Fare Città
Carlo Cellamare - Elèuthera
La città come insieme di immobili da valorizzare e vendere? Oppure bene comune con spazi pubblici che arricchiscono tutti? Se non si vive da estranei, o ridotti a semplici utenti, cresce l’esigenza di partecipare alle decisioni che incidono sulla vita personale e collettiva. Cellamare ci conduce, senza retorica, all’interno di un conflitto urbanistico al centro di Roma, nel Rione Monti, l’antica Suburra, dove il tessuto sociale, fatto di storie e persone reali, è insidiato dalla trasformazione in città‑vetrina composta di luoghi di consumo senza identità. Come la piazzetta a misura di uomo, frequentabile anche da bambini e anziani, che diventa un parcheggio o è invasa da tavolini dell’esercizio commerciale.
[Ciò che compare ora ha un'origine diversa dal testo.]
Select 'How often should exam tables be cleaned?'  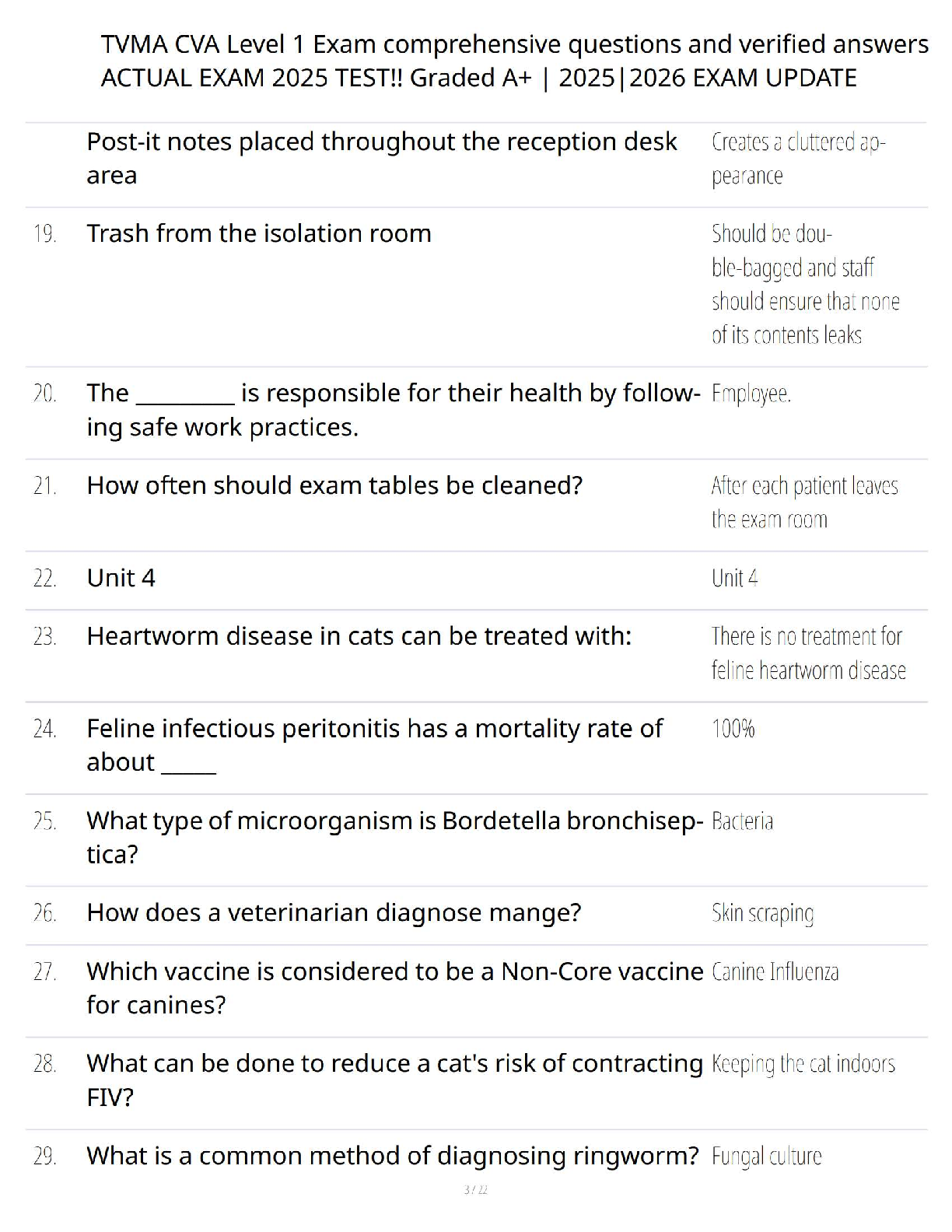334,485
Il titolo indica la possibilità di una diversa progettazione urbanistica a partire dal vissuto degli abitanti, per recuperare il senso dei luoghi e aprire gli occhi sui beni comuni sotto assedio. Serve l’impegno di reti sociali e di cittadini che si aprono al dialogo, anche faticoso, capace di mettere in crisi politiche urbane consolidate (“il partito del cemento”) per riannodare «il rapporto tra città di pietra e città vivente».